_Data supplied_
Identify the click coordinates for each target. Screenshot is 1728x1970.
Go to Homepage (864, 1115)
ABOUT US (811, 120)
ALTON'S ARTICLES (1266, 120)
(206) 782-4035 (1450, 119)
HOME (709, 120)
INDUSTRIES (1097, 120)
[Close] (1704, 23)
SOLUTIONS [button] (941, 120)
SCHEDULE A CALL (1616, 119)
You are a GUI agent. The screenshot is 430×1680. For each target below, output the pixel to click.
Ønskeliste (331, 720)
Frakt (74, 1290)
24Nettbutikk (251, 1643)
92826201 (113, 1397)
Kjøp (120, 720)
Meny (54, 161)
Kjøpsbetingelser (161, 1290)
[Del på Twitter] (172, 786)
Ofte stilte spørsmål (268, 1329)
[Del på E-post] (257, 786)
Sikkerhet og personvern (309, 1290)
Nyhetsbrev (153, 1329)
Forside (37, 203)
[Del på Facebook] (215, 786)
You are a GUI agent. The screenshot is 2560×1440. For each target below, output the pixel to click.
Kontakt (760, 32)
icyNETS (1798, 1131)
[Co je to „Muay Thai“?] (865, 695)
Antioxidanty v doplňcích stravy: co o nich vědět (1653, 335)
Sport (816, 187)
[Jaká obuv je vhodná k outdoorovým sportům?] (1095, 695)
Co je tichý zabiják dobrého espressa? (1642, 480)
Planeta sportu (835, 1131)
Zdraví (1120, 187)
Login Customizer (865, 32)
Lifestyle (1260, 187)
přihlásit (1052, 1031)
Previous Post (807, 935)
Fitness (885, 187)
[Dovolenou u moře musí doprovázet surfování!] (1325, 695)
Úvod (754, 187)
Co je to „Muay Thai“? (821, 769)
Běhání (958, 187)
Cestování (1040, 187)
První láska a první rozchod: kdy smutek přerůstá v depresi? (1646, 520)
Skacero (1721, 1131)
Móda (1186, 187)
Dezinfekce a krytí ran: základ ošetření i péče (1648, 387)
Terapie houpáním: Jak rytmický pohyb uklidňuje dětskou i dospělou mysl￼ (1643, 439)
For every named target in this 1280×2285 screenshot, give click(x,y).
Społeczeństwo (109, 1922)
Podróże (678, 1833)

_Assigned task_
In the entries above, please find the line with "[Del på Facebook] (215, 786)" and the line with "Login Customizer (865, 32)", then write out exactly those two lines and every line between them, and nothing more.

_Task result_
[Del på Facebook] (215, 786)
You are a GUI agent. The screenshot is 2560×1440. For each target below, output the pixel to click.
Kontakt (760, 32)
icyNETS (1798, 1131)
[Co je to „Muay Thai“?] (865, 695)
Antioxidanty v doplňcích stravy: co o nich vědět (1653, 335)
Sport (816, 187)
[Jaká obuv je vhodná k outdoorovým sportům?] (1095, 695)
Co je tichý zabiják dobrého espressa? (1642, 480)
Planeta sportu (835, 1131)
Zdraví (1120, 187)
Login Customizer (865, 32)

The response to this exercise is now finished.